▶ **Supplied records**:
============================================================

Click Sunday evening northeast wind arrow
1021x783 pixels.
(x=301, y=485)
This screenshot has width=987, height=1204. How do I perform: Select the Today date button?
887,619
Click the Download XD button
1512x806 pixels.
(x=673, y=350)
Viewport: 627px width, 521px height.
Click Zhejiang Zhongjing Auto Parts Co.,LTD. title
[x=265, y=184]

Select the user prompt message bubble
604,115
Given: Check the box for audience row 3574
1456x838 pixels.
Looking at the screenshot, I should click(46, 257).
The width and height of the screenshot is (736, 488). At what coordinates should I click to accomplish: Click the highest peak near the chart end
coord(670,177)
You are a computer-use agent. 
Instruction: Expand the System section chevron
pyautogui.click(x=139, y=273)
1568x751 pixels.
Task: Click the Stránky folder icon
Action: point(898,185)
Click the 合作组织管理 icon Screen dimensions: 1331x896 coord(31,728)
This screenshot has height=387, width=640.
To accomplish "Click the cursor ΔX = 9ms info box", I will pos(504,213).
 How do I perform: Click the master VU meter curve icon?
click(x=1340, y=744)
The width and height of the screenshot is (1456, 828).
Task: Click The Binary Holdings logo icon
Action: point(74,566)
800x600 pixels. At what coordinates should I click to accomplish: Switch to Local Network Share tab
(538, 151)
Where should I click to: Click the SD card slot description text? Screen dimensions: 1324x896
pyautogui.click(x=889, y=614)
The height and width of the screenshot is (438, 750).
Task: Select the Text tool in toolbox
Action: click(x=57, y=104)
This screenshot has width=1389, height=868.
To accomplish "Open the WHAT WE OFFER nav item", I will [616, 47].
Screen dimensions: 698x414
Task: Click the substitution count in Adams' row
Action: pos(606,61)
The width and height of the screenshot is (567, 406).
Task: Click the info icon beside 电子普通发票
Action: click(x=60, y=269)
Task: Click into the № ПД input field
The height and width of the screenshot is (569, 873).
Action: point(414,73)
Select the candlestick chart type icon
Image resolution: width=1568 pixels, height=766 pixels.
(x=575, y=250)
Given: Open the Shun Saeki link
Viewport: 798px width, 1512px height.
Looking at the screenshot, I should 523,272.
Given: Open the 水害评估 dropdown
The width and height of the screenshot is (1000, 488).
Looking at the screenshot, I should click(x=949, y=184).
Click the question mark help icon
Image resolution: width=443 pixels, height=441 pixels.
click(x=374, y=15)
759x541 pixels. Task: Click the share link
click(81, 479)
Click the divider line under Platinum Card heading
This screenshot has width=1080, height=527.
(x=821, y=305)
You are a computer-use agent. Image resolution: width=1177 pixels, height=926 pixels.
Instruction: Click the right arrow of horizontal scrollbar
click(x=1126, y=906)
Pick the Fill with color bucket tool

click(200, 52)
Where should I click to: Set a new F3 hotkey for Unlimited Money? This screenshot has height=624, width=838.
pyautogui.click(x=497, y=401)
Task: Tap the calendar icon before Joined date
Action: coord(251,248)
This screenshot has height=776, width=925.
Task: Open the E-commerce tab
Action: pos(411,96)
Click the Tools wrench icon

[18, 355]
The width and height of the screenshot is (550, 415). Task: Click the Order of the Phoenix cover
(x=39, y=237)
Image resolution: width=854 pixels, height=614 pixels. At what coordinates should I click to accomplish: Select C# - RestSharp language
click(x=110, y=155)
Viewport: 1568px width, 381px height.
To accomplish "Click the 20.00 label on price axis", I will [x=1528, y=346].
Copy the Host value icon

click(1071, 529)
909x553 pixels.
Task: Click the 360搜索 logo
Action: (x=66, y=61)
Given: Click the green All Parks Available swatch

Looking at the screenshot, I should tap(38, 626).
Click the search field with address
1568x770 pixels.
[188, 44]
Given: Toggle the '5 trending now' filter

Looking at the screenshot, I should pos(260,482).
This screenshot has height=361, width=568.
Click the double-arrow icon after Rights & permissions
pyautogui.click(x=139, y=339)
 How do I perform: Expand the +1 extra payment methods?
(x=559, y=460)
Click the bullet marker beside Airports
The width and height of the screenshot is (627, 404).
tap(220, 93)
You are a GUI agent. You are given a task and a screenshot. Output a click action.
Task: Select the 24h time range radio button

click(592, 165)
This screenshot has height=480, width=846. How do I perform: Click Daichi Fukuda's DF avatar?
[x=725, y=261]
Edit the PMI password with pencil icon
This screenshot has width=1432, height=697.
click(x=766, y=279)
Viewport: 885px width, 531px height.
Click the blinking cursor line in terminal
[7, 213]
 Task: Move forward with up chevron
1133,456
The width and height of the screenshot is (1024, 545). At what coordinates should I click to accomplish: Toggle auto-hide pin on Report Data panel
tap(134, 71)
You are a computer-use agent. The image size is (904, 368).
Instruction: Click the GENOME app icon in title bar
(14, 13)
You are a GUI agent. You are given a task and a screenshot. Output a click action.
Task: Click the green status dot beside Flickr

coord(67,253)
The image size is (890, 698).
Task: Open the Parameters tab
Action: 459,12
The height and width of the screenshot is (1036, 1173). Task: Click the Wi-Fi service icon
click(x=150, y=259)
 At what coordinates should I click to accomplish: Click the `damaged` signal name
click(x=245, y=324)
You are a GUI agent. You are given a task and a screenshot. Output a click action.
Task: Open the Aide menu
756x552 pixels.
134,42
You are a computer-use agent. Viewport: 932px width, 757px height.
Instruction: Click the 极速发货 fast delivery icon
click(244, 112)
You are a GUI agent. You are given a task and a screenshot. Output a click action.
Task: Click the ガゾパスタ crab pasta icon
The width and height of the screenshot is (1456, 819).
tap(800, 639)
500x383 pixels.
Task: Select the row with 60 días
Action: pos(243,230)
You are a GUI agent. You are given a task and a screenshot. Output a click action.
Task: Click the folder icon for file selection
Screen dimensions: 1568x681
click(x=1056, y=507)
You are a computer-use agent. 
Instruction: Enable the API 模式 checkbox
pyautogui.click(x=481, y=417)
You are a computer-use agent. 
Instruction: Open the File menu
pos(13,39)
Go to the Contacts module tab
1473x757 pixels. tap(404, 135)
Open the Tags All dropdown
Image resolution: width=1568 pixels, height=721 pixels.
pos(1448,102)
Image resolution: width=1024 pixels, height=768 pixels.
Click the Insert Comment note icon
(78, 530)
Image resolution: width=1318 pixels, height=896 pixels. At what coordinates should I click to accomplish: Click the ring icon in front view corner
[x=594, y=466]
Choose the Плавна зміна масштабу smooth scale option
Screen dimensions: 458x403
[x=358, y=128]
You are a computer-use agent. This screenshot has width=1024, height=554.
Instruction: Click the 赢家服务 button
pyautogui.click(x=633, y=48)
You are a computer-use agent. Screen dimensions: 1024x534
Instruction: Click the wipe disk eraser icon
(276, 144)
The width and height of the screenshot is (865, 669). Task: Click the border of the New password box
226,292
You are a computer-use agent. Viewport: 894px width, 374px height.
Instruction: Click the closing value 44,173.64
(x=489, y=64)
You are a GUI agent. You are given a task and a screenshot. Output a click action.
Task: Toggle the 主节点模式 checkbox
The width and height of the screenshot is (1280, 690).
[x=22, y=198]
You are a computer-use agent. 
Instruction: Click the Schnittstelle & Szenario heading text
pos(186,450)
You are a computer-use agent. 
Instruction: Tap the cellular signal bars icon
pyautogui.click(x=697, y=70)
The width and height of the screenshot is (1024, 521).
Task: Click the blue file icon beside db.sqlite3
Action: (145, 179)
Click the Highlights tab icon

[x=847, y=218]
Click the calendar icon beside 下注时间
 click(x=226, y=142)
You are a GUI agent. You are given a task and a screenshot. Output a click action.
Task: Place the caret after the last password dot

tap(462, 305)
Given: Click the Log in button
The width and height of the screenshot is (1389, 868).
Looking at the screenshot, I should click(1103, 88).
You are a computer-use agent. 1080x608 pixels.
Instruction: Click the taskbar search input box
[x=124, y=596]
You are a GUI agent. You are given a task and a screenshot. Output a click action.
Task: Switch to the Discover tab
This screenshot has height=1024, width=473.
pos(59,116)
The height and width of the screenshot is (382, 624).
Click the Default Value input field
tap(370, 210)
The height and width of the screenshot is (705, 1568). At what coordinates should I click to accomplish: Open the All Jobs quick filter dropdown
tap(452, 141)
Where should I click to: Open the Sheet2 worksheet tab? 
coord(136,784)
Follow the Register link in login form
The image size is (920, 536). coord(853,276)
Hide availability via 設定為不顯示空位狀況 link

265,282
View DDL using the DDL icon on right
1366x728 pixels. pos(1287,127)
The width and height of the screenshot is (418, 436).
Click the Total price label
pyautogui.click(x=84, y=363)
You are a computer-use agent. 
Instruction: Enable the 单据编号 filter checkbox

============================================================

▶ **Work instructions**:
Take the first line of the material above as the start and the line that contains "Given: Open the Shun Saeki link" as the end. Output only that span, every line exactly as it stands.

▶ **Solution**:
Click Sunday evening northeast wind arrow
1021x783 pixels.
(x=301, y=485)
This screenshot has width=987, height=1204. How do I perform: Select the Today date button?
887,619
Click the Download XD button
1512x806 pixels.
(x=673, y=350)
Viewport: 627px width, 521px height.
Click Zhejiang Zhongjing Auto Parts Co.,LTD. title
[x=265, y=184]

Select the user prompt message bubble
604,115
Given: Check the box for audience row 3574
1456x838 pixels.
Looking at the screenshot, I should click(46, 257).
The width and height of the screenshot is (736, 488). At what coordinates should I click to accomplish: Click the highest peak near the chart end
coord(670,177)
You are a computer-use agent. 
Instruction: Expand the System section chevron
pyautogui.click(x=139, y=273)
1568x751 pixels.
Task: Click the Stránky folder icon
Action: point(898,185)
Click the 合作组织管理 icon Screen dimensions: 1331x896 coord(31,728)
This screenshot has height=387, width=640.
To accomplish "Click the cursor ΔX = 9ms info box", I will pos(504,213).
 How do I perform: Click the master VU meter curve icon?
click(x=1340, y=744)
The width and height of the screenshot is (1456, 828).
Task: Click The Binary Holdings logo icon
Action: point(74,566)
800x600 pixels. At what coordinates should I click to accomplish: Switch to Local Network Share tab
(538, 151)
Where should I click to: Click the SD card slot description text? Screen dimensions: 1324x896
pyautogui.click(x=889, y=614)
The height and width of the screenshot is (438, 750).
Task: Select the Text tool in toolbox
Action: click(x=57, y=104)
This screenshot has width=1389, height=868.
To accomplish "Open the WHAT WE OFFER nav item", I will [616, 47].
Screen dimensions: 698x414
Task: Click the substitution count in Adams' row
Action: pos(606,61)
The width and height of the screenshot is (567, 406).
Task: Click the info icon beside 电子普通发票
Action: click(x=60, y=269)
Task: Click into the № ПД input field
The height and width of the screenshot is (569, 873).
Action: point(414,73)
Select the candlestick chart type icon
Image resolution: width=1568 pixels, height=766 pixels.
(x=575, y=250)
Given: Open the Shun Saeki link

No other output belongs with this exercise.